Лодка мягко коснулась угла дома и слегка развернулась в сторону. Часы на Сан-Марко пробили шесть. Их звон был слышен и здесь, хотя они находились достаточно далеко от центра. Лиля намеренно избегала шумной, затопленной туристами площади. Она выходила туда ночью, когда толпы туристов увозили катера-такси и гондолы. Бесконечно щелкающие фотоаппаратами японцы, похожие друг на друга и оловянных солдатиков, грустные маленькие китайцы, одетые в неизменные шорты и кепки европейцы, толстые галдящие американцы. Они растаскивали этот город по частям, оставляли на его древних стенах отпечатки жадных взглядов – чужое удивление красоте и гармонии, которой уже почти не существует в мире. Их было слишком много, они заполняли собой узенькие улочки и мостики, вываливались из гондол, город обессиленно глотал новые и новые порции туристов, пытаясь более равномерно разместить их – пустить в плавание по своим артериям. Но они упорно концентрировались у сердца – Дворец дожей, Сан-Марко. Неизменные пакетики с кормом для ошалевших от количества людей и еды голубей, которые поведали уже, очевидно, всем птицам мира, что здесь обычно творится. Это была не ее Венеция.
Взяв лодку, она старательно избегала Гранд канала и плыла, несмотря на недоумение, а иногда и протесты гондольеров, далеко-далеко по узеньким каналам, заглядывая в окна домов. Иногда солнце золотило только их крыши. В глубине, в образовавшемся колодце, царила чарующая тишина. Лодка останавливалась, медленно вращаясь на месте. Лиля куталась в плед, сжимая путеводитель в руке. Гондольер не спорил с синьориной, не пел и не докучал рассказами стандартных историй. Он ждал. Она медленно пила этот город, и он, как хороший коньяк, разливался по ее телу, оставляя приятное тепло, отпуская тиски сковавшего тело обруча забот, тревог, беспричинной или обоснованной тоски и неудовлетворенности. Он входил в нее, заставляя учащенно биться сердце, нежил, как руки умелого мужчины, обволакивал своим теплом, и она охотно растворялась в нем, отдавалась ему. Городу. Мужчине. Ему.

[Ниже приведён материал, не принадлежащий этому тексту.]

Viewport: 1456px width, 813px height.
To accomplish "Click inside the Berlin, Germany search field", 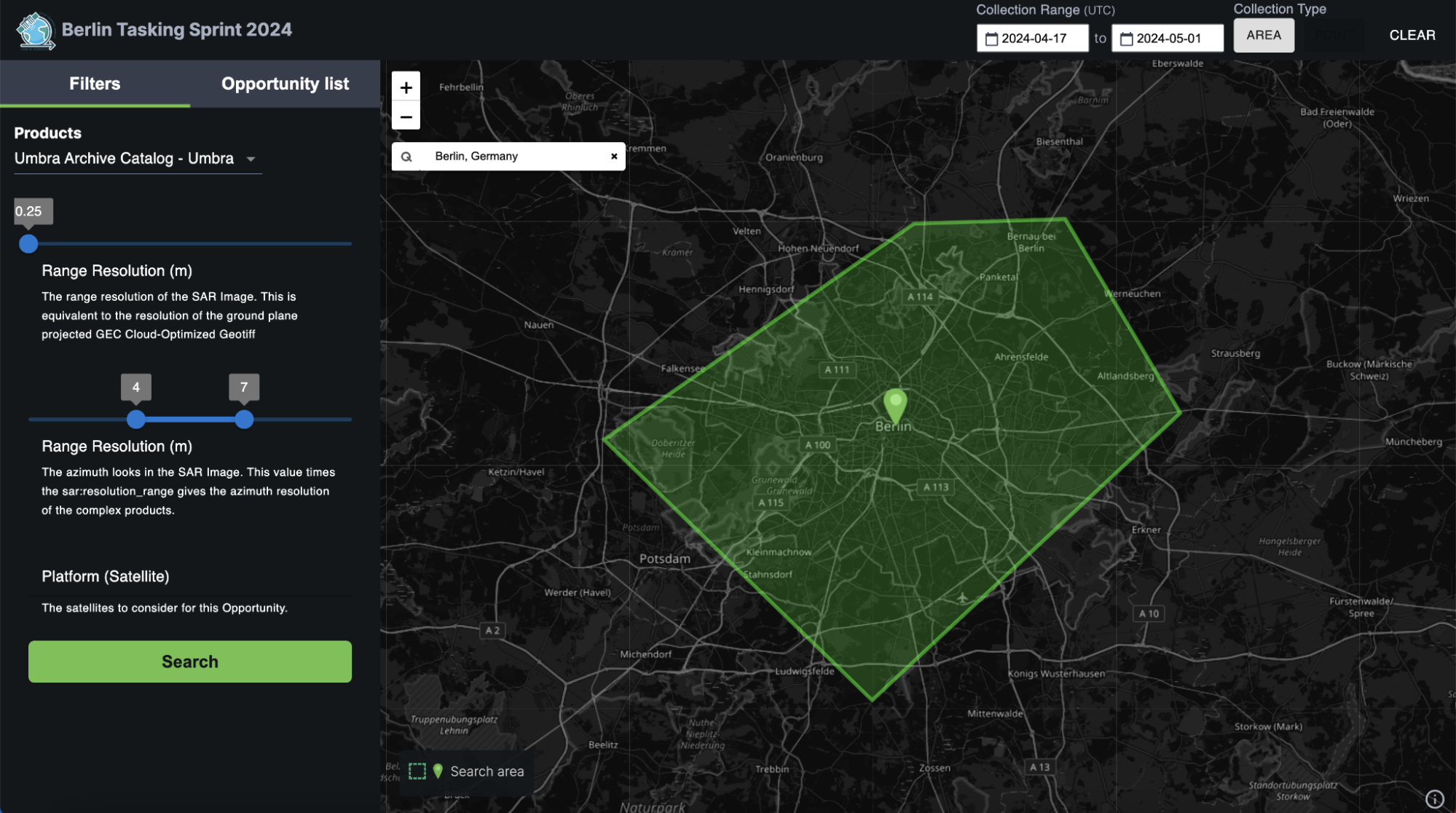I will 510,156.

Окна устало обратили к ней свои темные проемы. Они вошли под мост, Лиля закрыла глаза, она успокаивалась и оттаивала здесь, приходила в гармонию с самой собой – ощущение, которое можно постичь только в полном одиночестве в чужом далеком городе.
Приехать сюда одной, не будучи связанной работой, ограниченной временем, терзаемой муками совести по поводу не осмотренного «всего» списка достопримечательностей, обремененной влюбленными в нее мужчинами с их навязчивым заглядыванием в глаза; или тем, для кого она снимала бы здесь звезды с неба и кидала их к его ногам, дарила этот город, была бы гидом, организатором, переводчицей и любовницей, старалась бы быть умной, остроумной, сильной и всегда на уровне (сочетание всего этого напрягает не только мужчин). Так вот, идея приехать сюда одной давно занимала ее, превратилась в желаемую цель и страсть. И вот она здесь. И без никого. Она получала все удовольствие сама, тратила деньги с бешеной скоростью и расточительством и смеялась этому, как напроказничавший ребенок.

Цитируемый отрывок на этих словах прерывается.